People walk up the hillside after a snow storm in Kabul, Afghanistan, Feb. 4, 2012.
People walk up the hillside after a snow storm in Kabul, Afghanistan, Feb. 4, 2012.

A report in The New York Times says at least 22 Afghan children, all under the age of 5, have frozen to death in the past month in two refugee camps in the capital, Kabul, after fleeing with their families from Afghanistan's war zones. The newspaper says the dead children include 3-month-old twin girls and a month-old boy.

The report says government officials have sought to "suppress or play down" the deaths. However, The New York Times says the children's deaths have prompted "soul searching among aid workers" who question how children could be dying of something as "predictable and manageable as the cold" in a country that has received tens of billions of dollars in humanitarian aid and international development assistance. Afghanistan is experiencing one its coldest winters in decades, with temperatures reaching far below the freezing point most nights.

A U.N. official told the newspaper there are 35,000 people in the two Kabul camps without heat or electricity. He said the situation is "a humanitarian crisis."

The Times says the camps do not qualify for development aid because they are viewed as temporary facilities and because "many Afghan officials oppose their presence."

An Afghan aid worker told the newspaper the camp residents do not have access to health care, education, food, sanitation or water. Camp residents say food distribution by the World Food Program stopped last year.

The New York Times reports a French aid group, Solidarities International, has recently surveyed the mortality rates in the camps. The group said the death rate for children under 5 was 144 per 1,000 children, meaning one out of 7 children in the Kabul camps is not living until his or her 6th birthday.
======
### Short problem
Set down, word for word, the part of the report on the Kabul refugee camps that opens with the words "A report in" and closes with "point most nights.".

### Entries provided
======
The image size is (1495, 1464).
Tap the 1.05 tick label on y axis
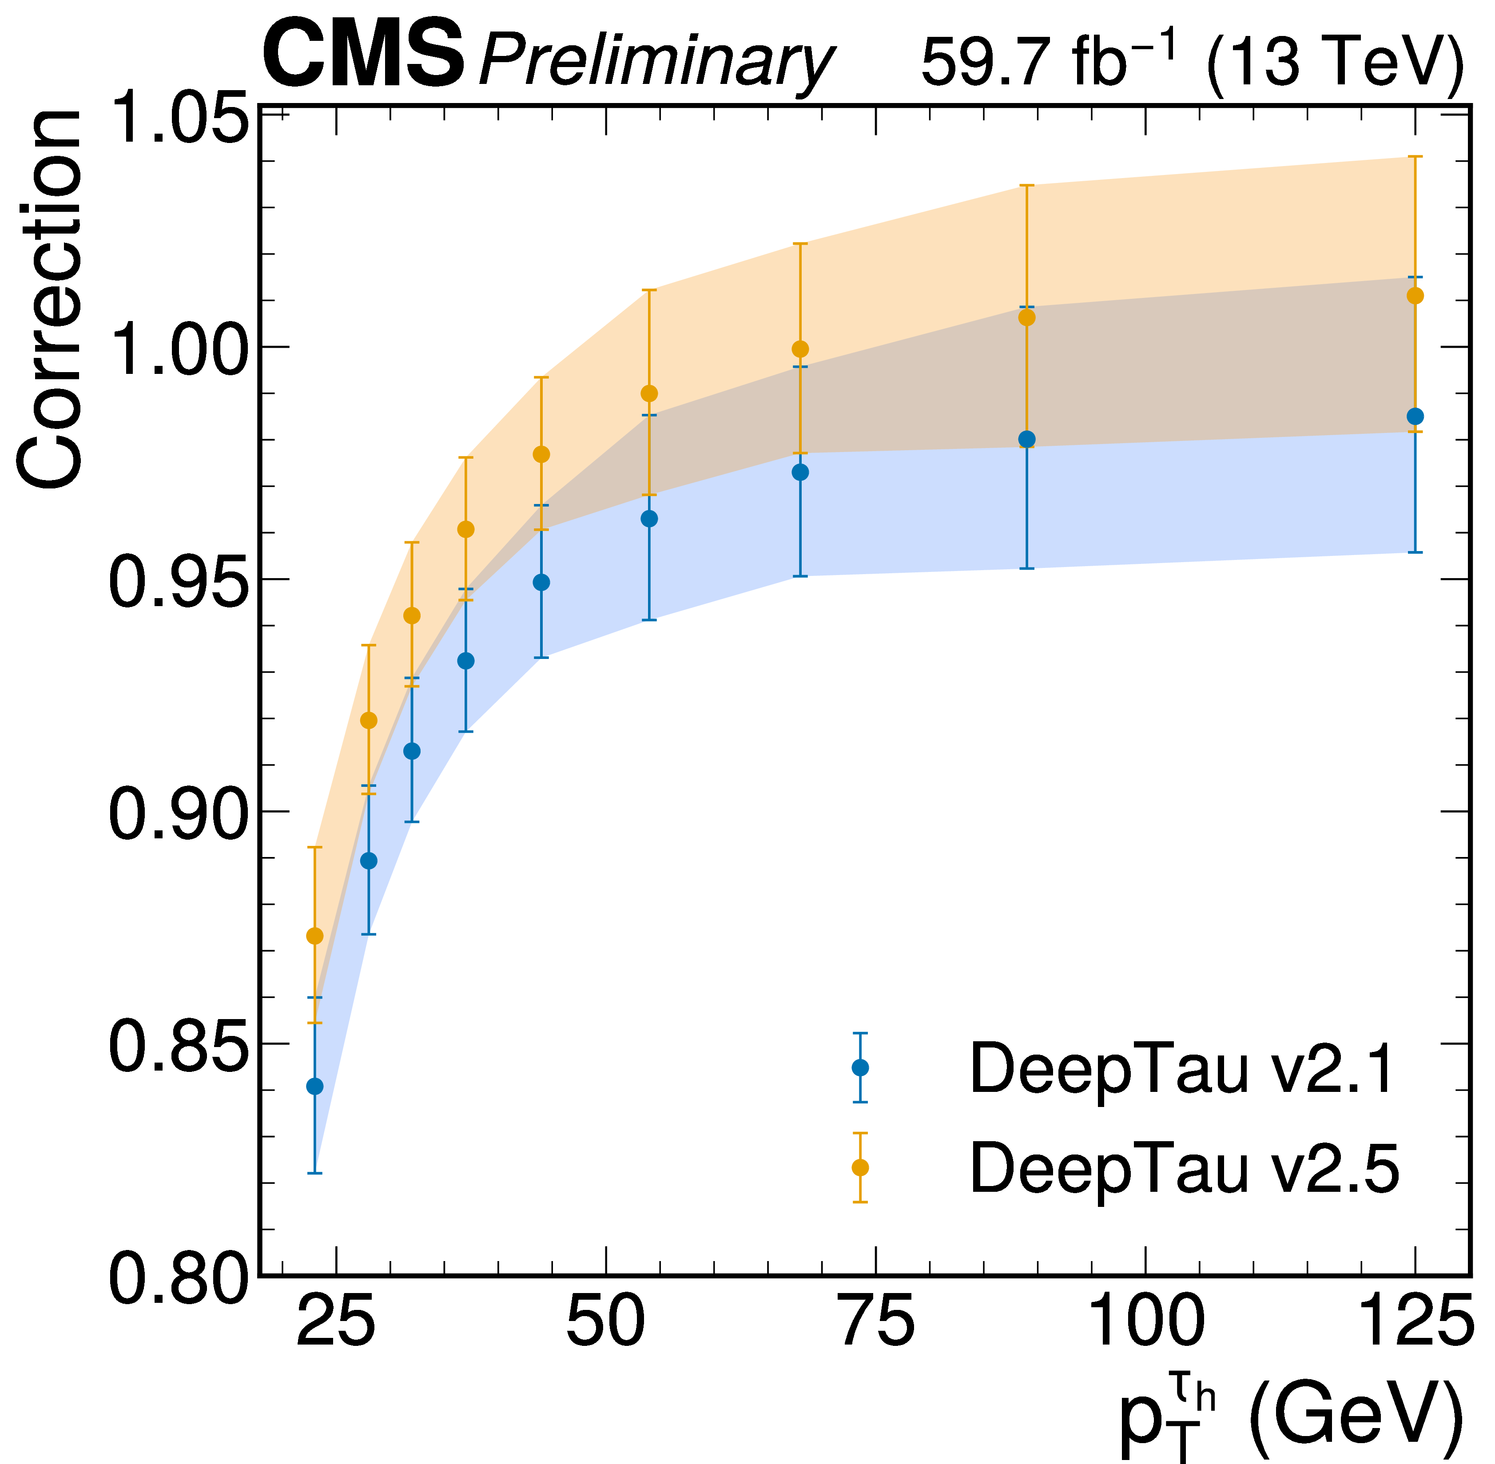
======
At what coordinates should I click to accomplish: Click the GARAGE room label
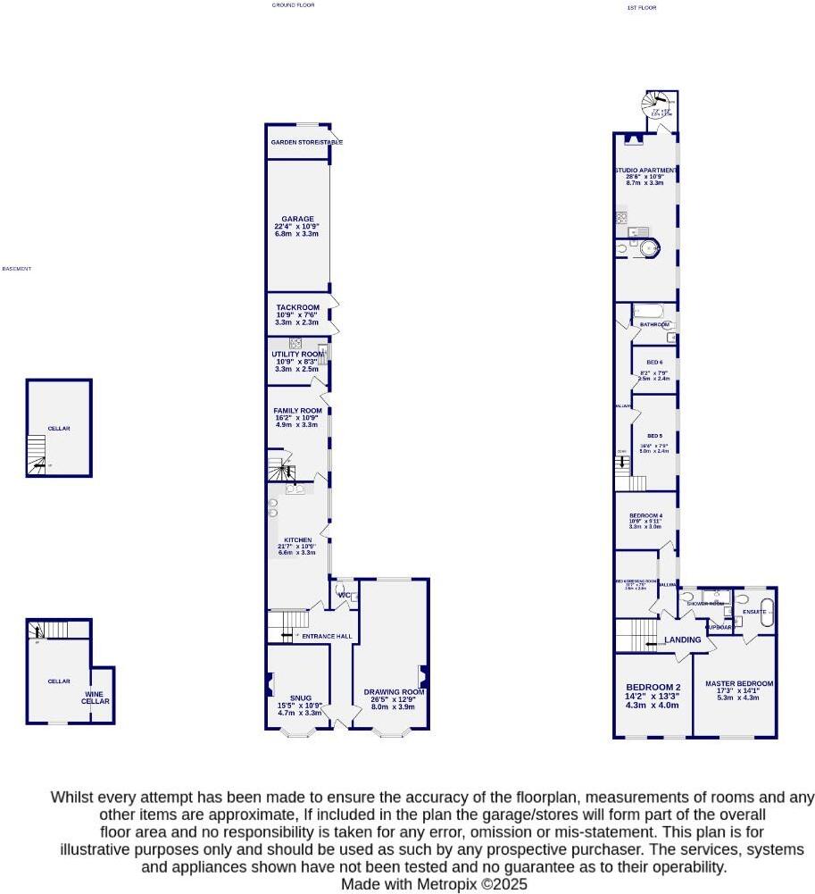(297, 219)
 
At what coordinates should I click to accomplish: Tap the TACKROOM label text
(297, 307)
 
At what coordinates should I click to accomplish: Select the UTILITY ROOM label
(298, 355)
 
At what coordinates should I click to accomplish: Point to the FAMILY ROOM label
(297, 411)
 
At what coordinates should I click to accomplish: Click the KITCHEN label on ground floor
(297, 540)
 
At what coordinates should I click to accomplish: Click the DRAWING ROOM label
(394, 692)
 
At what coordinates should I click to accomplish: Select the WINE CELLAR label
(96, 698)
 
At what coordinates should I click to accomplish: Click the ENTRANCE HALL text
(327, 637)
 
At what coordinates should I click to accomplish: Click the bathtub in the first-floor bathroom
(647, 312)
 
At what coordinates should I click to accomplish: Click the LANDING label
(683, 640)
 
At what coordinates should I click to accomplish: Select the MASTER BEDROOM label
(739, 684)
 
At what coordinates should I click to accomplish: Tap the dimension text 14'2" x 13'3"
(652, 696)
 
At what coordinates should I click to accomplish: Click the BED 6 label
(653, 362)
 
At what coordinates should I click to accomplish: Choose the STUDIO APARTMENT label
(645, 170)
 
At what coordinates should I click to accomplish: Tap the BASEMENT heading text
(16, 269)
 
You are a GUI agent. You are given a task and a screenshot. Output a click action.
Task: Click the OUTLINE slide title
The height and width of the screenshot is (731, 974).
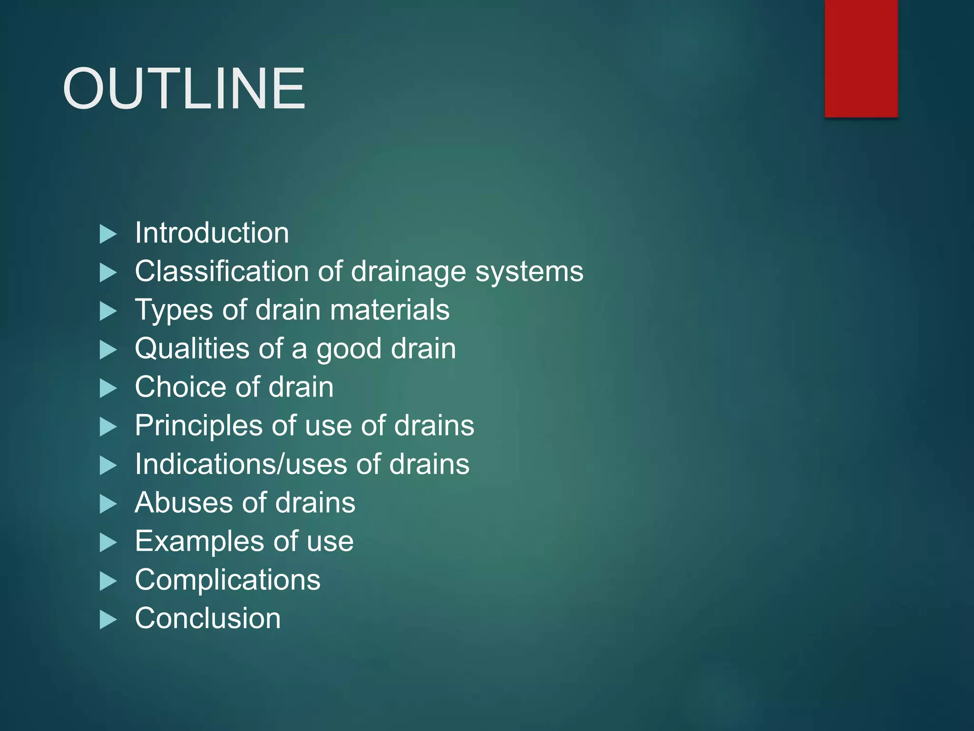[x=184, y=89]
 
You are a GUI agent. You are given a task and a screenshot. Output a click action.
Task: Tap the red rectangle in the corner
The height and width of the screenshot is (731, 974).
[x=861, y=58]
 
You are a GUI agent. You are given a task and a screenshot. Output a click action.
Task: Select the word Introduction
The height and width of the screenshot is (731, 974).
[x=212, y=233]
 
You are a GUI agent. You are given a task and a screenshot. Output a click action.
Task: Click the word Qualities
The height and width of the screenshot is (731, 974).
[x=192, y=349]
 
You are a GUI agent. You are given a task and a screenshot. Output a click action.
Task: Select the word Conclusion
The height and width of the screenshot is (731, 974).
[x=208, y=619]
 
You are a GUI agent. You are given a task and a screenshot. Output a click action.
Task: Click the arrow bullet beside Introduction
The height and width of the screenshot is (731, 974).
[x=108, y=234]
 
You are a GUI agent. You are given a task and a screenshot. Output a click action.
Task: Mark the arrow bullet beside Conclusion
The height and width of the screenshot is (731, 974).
======
### Result below
A report in The New York Times says at least 22 Afghan children, all under the age of 5, have frozen to death in the past month in two refugee camps in the capital, Kabul, after fleeing with their families from Afghanistan's war zones. The newspaper says the dead children include 3-month-old twin girls and a month-old boy.

The report says government officials have sought to "suppress or play down" the deaths. However, The New York Times says the children's deaths have prompted "soul searching among aid workers" who question how children could be dying of something as "predictable and manageable as the cold" in a country that has received tens of billions of dollars in humanitarian aid and international development assistance. Afghanistan is experiencing one its coldest winters in decades, with temperatures reaching far below the freezing point most nights.